Easy language enabled us to circumvent the syntactic inconsistencies in items beginning with ‘Do you think…’ right from the beginning. Rephrasing the item regarding practical issues was a strong recommendation by our experts and translators. It now uses the same frequency scale as previous items. In easy language, we do not use the involved and spacious scale ‘problems addressed/no problems’. Because practical problems are to be considered in the context of everyday life, we rephrased it to ‘Wenn es Probleme gab, konnten Sie etwas dagegen tun?’ (‘If there was a problem, were you able to do something to resolve it?’). Surprisingly to the research team, the translation and concept of ‘im Frieden mit sich selbst [sein]’ (‘being at peace’) was taken up very well in all phases and never showed discrepancies in the discussion rounds.
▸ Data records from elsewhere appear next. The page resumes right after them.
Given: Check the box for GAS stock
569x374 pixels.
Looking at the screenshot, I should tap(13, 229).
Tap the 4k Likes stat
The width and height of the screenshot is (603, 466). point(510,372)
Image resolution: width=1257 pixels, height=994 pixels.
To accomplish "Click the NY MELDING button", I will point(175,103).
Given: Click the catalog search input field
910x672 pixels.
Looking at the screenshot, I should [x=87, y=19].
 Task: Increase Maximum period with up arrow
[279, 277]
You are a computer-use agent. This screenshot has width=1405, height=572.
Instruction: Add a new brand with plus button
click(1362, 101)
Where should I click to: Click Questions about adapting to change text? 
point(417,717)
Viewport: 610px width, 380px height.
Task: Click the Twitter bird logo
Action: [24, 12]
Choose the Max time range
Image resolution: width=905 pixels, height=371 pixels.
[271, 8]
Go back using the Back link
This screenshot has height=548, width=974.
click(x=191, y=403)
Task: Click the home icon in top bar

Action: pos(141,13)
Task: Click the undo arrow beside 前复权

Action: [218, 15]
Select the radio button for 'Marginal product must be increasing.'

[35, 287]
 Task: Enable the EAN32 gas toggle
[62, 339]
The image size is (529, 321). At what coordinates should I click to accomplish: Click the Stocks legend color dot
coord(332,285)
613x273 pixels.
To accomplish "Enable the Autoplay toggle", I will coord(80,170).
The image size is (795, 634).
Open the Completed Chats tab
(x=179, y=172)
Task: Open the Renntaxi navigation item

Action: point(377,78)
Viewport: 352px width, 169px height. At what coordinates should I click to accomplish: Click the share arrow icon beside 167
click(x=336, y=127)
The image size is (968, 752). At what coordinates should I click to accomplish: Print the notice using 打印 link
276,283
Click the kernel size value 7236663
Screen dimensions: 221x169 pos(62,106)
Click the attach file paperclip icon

Conclusions and implications

Clinical practice

Projected developments in the professional nurse workforce point to local and global shortages in registered nurse human resources [34]. These shortages have repercussions for hospitals but also mandate novel models of care in nursing homes. Frontline staff spend many hours of their shifts directly interacting with people with dementia. While a substantial part of the frontline staff in Swiss nursing homes receives little to no formal training in nursing [35], they provide valuable observations and substantially contribute to caring outcomes. To empower them, routine instruments for their use need to be easily accessible and clinically relevant. Using the information conveyed through IPOS-Dem, an interprofessional team may gain insight to manage further the complex needs of people with dementia living in nursing homes [36].

Research implications

Easy language may have further applications in patient and public involvement. Its unique qualities enable the development of inclusive and accessible patient-centred outcome measures or self-management pamphlets. The attentive use of easy language communication may also foster increased engagement with untrained laypeople or people with migratory backgrounds in clinical and care research.